Lab 4A - Clustering¶

1. Load the Data¶

1. Import the OS library.

import os

2. Set the working directory.

os.chdir("C:\\Workshop\\Data")

3. Import the pandas library as "pd".

import pandas as pd

4. Read the Iris CSV file into a data frame called iris.

iris = pd.read_csv("Iris.csv")

2. Explore the Data¶

Inspect the iris data frame using the head function.

iris.head()

2. Import pyplot from matplotlib as "plt".

import matplotlib.pyplot as plt

3. Create a scatterplot matrix of the data set.

pd.plotting.scatter_matrix(
    frame = iris,
    alpha = 1,
    s = 100,
    diagonal = 'none');

4. Question: Do you see any natural clusters in these data? How many?

3. Transform the Data¶

1. Create a data frame of features for clustering (i.e. all columns except Species).

X = iris.iloc[:, 0:4]

2. Inspect the features using the head function.

X.head()

3. Import the numpy library as "np".

import numpy as np

4. Set the random number seed

np.random.seed(42)

4. Cluster with k-Means¶

1. Import the k-means class from sklearn.

from sklearn.cluster import KMeans

2. Create a k-means model with k = 3 and 10 random initializations.

k_model = KMeans(
    n_clusters = 3,
    n_init = 10)

3. Fit the model to the data.

k_model.fit(X)

KMeans(algorithm='auto', copy_x=True, init='k-means++', max_iter=300,
    n_clusters=3, n_init=10, n_jobs=1, precompute_distances='auto',
    random_state=None, tol=0.0001, verbose=0)

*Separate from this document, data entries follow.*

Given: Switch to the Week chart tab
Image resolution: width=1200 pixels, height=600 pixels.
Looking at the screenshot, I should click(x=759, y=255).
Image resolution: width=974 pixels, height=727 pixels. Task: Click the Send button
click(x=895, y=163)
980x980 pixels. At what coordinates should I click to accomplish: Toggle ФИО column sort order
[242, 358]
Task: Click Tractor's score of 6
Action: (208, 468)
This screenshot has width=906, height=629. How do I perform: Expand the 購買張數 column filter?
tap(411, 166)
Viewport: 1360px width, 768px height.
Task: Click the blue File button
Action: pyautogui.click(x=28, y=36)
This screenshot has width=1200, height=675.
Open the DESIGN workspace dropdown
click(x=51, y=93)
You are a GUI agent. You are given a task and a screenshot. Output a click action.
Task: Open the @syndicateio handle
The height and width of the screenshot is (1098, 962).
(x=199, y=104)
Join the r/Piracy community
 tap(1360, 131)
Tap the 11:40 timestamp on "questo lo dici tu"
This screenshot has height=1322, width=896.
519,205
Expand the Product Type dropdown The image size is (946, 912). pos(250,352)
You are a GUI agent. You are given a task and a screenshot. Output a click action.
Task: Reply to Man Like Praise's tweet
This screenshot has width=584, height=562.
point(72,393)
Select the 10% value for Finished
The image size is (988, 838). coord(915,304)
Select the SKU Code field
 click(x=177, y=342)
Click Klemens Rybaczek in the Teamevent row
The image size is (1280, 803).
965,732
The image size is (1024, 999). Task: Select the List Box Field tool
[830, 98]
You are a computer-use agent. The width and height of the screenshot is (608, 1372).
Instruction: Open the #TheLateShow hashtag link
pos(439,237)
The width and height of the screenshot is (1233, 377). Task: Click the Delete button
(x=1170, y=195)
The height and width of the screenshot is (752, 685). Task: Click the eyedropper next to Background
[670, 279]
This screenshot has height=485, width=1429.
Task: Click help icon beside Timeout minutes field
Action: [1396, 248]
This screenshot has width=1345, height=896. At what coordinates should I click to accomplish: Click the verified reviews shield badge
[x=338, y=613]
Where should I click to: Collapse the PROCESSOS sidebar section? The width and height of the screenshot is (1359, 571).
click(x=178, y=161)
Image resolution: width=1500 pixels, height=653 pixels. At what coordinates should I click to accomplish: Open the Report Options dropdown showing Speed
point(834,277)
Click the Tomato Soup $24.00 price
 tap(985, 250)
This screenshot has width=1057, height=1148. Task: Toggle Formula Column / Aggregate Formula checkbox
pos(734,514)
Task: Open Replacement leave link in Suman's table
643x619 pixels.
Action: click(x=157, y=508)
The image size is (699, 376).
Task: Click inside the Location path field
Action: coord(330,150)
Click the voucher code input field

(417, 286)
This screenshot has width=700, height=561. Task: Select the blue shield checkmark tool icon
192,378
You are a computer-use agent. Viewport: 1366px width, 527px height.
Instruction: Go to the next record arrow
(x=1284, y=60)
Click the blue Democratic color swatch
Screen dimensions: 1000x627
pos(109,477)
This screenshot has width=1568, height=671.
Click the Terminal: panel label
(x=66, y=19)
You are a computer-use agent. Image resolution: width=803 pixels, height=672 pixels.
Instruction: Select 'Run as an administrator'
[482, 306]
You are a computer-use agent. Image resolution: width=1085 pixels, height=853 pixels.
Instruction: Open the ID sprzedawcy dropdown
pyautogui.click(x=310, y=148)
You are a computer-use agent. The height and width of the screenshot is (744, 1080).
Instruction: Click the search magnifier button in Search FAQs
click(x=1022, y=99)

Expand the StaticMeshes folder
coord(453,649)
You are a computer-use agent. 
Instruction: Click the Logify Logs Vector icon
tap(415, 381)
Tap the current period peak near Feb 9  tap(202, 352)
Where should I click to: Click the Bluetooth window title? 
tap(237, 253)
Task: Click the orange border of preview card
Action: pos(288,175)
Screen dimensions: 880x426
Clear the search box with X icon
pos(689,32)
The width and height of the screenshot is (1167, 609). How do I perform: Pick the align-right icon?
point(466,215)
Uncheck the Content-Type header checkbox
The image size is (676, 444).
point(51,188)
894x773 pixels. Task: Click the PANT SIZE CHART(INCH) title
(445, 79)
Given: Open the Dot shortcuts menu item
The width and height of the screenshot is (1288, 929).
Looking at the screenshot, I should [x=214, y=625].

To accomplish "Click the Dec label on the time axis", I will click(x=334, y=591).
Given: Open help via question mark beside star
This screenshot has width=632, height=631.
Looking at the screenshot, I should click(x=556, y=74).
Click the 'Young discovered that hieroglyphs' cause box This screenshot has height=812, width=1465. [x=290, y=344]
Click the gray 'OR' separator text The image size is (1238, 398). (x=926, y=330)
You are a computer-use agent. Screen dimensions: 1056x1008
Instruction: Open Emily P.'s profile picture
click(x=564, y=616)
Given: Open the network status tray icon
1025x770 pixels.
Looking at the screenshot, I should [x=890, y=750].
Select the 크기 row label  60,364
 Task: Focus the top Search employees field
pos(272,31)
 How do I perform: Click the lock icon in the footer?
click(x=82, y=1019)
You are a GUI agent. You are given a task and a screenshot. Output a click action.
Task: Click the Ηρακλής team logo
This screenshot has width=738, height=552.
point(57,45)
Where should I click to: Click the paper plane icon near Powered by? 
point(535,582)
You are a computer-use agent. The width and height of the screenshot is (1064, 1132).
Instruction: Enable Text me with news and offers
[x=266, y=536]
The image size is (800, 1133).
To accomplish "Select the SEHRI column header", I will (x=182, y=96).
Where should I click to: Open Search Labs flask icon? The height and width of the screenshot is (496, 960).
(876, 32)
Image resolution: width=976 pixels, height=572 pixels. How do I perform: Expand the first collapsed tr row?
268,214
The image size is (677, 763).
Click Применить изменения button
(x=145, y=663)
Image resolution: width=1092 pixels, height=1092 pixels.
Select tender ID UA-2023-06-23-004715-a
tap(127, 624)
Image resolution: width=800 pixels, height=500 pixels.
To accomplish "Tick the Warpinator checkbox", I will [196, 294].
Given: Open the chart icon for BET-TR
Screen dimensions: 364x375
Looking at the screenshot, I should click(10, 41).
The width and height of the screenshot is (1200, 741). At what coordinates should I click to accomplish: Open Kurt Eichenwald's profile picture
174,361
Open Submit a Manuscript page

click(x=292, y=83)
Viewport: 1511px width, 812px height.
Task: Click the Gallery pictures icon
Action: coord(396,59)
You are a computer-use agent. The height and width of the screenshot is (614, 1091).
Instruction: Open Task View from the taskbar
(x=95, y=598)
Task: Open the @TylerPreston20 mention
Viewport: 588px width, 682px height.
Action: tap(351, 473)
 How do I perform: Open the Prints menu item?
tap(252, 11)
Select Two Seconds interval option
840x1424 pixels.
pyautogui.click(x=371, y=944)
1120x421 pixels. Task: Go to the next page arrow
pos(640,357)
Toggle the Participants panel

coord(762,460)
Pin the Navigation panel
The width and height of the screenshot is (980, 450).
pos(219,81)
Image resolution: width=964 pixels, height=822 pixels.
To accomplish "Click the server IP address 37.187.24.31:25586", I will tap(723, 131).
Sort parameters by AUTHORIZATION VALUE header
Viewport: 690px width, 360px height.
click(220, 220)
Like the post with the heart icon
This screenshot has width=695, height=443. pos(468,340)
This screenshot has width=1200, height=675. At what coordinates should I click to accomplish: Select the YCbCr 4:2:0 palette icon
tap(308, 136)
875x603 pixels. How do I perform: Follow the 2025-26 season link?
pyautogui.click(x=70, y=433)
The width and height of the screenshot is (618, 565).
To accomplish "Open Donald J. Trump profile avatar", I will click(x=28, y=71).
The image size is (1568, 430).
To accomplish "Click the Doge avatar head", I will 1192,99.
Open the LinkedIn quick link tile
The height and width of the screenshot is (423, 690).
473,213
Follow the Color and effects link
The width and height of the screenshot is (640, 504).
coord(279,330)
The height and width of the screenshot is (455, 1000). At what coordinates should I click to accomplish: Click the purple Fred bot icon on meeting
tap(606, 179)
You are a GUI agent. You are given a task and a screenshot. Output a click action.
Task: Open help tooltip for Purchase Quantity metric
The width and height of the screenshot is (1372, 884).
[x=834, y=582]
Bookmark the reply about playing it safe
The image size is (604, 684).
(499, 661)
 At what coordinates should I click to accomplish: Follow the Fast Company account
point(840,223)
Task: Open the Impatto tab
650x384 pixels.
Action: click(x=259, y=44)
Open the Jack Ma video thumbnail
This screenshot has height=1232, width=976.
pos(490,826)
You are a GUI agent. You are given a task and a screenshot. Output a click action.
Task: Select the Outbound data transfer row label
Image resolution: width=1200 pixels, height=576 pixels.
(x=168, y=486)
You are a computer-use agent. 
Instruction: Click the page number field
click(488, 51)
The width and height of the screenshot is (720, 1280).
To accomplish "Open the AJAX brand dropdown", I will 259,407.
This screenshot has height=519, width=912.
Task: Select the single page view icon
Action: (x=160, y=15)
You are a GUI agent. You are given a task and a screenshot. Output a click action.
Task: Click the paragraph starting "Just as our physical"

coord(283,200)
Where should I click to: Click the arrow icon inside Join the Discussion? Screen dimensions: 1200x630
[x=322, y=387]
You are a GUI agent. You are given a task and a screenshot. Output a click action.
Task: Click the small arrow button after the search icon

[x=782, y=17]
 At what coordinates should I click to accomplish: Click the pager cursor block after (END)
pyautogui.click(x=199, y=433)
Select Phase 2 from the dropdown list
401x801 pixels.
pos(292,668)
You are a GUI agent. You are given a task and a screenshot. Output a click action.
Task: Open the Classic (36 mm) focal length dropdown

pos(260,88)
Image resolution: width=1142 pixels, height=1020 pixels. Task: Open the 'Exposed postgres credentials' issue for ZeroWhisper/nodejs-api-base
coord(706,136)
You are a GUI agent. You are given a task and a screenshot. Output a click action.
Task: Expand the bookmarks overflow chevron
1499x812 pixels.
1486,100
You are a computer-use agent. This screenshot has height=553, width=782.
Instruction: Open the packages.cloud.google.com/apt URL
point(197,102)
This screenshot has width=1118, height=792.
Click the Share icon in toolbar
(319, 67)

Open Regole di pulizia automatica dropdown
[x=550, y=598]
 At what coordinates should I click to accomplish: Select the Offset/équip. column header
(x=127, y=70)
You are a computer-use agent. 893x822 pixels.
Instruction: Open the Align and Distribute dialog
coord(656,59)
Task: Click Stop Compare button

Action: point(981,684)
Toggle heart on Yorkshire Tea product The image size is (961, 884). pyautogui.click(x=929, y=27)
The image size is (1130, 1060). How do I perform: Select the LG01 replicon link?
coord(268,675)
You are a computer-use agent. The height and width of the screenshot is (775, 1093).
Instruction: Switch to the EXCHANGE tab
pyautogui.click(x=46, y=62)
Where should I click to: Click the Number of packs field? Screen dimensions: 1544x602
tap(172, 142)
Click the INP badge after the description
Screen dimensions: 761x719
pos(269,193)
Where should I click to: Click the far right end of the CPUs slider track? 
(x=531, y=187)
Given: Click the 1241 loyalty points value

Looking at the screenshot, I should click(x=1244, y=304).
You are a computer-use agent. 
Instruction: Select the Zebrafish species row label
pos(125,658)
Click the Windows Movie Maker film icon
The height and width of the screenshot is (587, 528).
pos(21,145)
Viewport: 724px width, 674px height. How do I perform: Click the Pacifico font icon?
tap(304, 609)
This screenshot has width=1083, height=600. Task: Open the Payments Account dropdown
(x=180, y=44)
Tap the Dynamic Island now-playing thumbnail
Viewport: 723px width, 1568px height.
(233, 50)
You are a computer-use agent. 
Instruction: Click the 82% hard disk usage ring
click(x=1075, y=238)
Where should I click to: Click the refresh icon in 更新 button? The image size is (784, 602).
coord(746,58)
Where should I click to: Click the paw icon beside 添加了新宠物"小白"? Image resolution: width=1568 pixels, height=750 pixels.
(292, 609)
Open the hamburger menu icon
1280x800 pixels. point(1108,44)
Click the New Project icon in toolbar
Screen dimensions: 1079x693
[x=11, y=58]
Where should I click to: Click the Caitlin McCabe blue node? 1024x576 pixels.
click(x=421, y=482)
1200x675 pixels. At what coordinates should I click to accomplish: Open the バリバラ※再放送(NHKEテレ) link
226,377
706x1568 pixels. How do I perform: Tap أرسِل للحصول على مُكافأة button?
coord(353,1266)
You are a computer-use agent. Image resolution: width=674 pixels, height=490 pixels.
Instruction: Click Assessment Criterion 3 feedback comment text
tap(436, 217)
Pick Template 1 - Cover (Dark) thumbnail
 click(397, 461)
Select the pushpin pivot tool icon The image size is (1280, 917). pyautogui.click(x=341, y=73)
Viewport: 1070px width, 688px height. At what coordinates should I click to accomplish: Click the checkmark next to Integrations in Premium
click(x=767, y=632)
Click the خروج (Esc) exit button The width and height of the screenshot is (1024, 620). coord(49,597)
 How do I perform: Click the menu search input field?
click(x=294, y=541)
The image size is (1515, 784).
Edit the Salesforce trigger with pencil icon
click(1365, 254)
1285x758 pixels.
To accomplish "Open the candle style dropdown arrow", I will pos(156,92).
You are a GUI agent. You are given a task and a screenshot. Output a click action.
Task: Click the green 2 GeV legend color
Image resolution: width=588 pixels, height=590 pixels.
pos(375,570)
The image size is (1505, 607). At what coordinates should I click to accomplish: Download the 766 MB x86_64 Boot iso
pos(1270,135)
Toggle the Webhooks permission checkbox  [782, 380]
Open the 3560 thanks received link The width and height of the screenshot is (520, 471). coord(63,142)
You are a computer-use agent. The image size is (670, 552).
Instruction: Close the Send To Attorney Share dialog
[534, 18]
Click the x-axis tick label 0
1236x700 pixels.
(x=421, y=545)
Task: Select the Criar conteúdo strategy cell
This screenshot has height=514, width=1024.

4. Create a palette with three colors for each of the tree clusters.

palette = {0:'#fb8072', 1:'#80b1d3', 2:'#b3de69'}

5. Map the colors to each of the clusters.

k_colors = pd.Series(k_model.labels_) \
    .apply(lambda x:palette[x])

6. Plot a scatterplot of petal width (y) vs. petal length (x) colored by the clusters.
Superimpose the centroids of each cluster as X's on the scatterplot.

plt.scatter(
    x = iris.Petal_Length,
    y = iris.Petal_Width,
    color = k_colors)
plt.scatter(
    x = k_model.cluster_centers_[:,2],
    y = k_model.cluster_centers_[:,3],
    marker = 'x',
    color = "black",
    s = 100)
plt.xlabel = "Petal Length"
plt.ylabel = "Petal Width"
plt.show()

7. Question: How do you interpret this plot?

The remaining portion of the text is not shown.